Ship Recycling Unchanged After Eid Holidays
Things remain at a standstill regarding ship demolition activity. In its latest weekly report, Best Oasis (www.best-oasis.com), a leading cash buyer of ships, said that “the ship recycling market remained largely unchanged this week, with activity levels steady across key destinations and no major shifts in sentiment. In India, the market held firm, though local buyers stayed cautious as rising domestic steel prices faced growing pressure from more competitively priced Chinese alternatives. In Bangladesh, the tone remained soft, with limited local activity and prices stable at previously concluded levels, while developments continued on the regulatory front with the Ship Reprocessing Board beginning its operations. Market participants now await clarity regarding upcoming approvals for compliant yards, as uncertainty lingers for non-compliant facilities. Pakistan also saw no notable movement, with recyclers maintaining a waitand-see approach amid subdued global cues and ongoing competition from Chinese imports. Meanwhile, Türkiye experienced a slight downward trend in pricing sentiment, with recyclers holding off on adjustments for now, though a softer market tone could prompt changes ahead”.

Source: Best Oasis
“Overall, the global ship recycling market continued to operate at a muted pace, with participants largely observing conditions as they await clearer direction in the weeks ahead. The trade tensions between the U.S. and China have escalated sharply, with the U.S. now imposing combined tariffs of up to 145% on certain Chinese imports. This includes a 125% “reciprocal” tariff, along with an additional 20% levy tied to broader policy concerns, including China’s role in the fentanyl trade. In response, China has raised its tariffs on U.S. goods to 125%, signaling its own firm stance in the ongoing dispute. These aggressive trade measures have sparked renewed fears of global economic disruption, as markets react to the uncertainty and supply chains brace for potential delays and cost increases. Experts warn that continued escalation without coordinated international dialogue could weaken global trade, slow down growth, and hit developing economies the hardest. As both sides dig in, the need for constructive engagement and a return to cooperative frameworks becomes increasingly urgent”, Best Oasis concluded.

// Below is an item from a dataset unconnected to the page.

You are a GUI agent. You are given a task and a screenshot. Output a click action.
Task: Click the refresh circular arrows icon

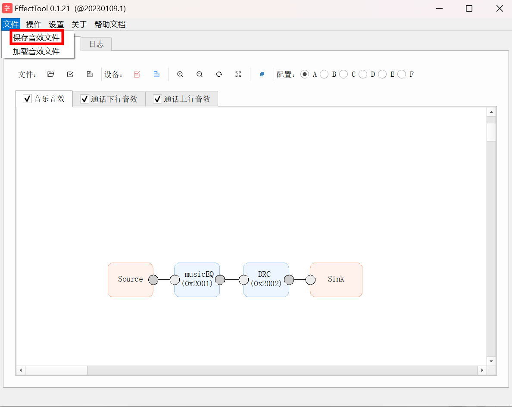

In a separate note this week, shipbroker Intermodal commented that “Bangladesh and Pakistan experienced lower than anticipated activity following the Eid holidays during last week, with shipyards prioritizing efforts to comply with HKC requirements. Meanwhile, India’s steel market faces challenges from price drops in imported Chinese steel. Concerns over the impacts of US tariffs continue to affect markets’ sentiment. In India, ship recyclers maintain a cautious stance amid limited vessel supply and selective buying opportunities. While appetite exists, uncertainty around vessel availability is tempering market momentum. The steel market shows improved local demand yet faces challenges from low-cost Chinese steel imports and discounts offered by Chinese mills, which are hindering demand for domestic steel products. On the economic front, the Central Bank has implemented monetary easing with a 25-basis -point rate reduction aimed at stimulating growth. However, uncertainty persists regarding potential global tariffs. The Indian government is pursuing a diplomatic approach, prioritizing negotiations with the United States over retaliatory measures Despite some resumption of activity after Eid holidays, ship recycling remains sluggish in Bangladesh. The market’s primary focus has shifted to HKC compliance, with recyclers awaiting confirmation of an expected extension for facility upgrades to June 2025.

Source: Intermodal
The Bangladesh Ship Reprocessing Board has officially begun operations, with clarification on the issuance of NOCs for compliant yards expected soon. Regarding US tariffs, the market responded positively to news of a 90-day deferral, though concerns remain about their potential implementation. Similarly to Bangladesh, Pakistan’s ship recycling market showed limited activity following the post-Eid reopening, with negotiations for selected recycling candidates. The focus of the sector is to the compliance front, with numerous shipyards accelerating upgrade works to obtain relevant HKC certification. On macroeconomic news, Pakistan faces challenges despite offering high Treasury bill yields. The country experienced nearparity in foreign investment flows during this fiscal year, with approximately $1 billion withdrawn by three countries. Investor caution continues due to concerns about the country’s fragile external sector and $25 billion annual debt servicing obligations, prompting the government to pursue IMF support and debt rescheduling. The Turkish ship recycling sector is experiencing a modest yet consistent influx of recycling candidates, which could potentially stimulate activity. However, prevailing market sentiment anticipates a softening of local ship scrap prices, due to weakness in domestic steel demand and uncertainty stemming from potential US tariffs”, the shipbroker concluded.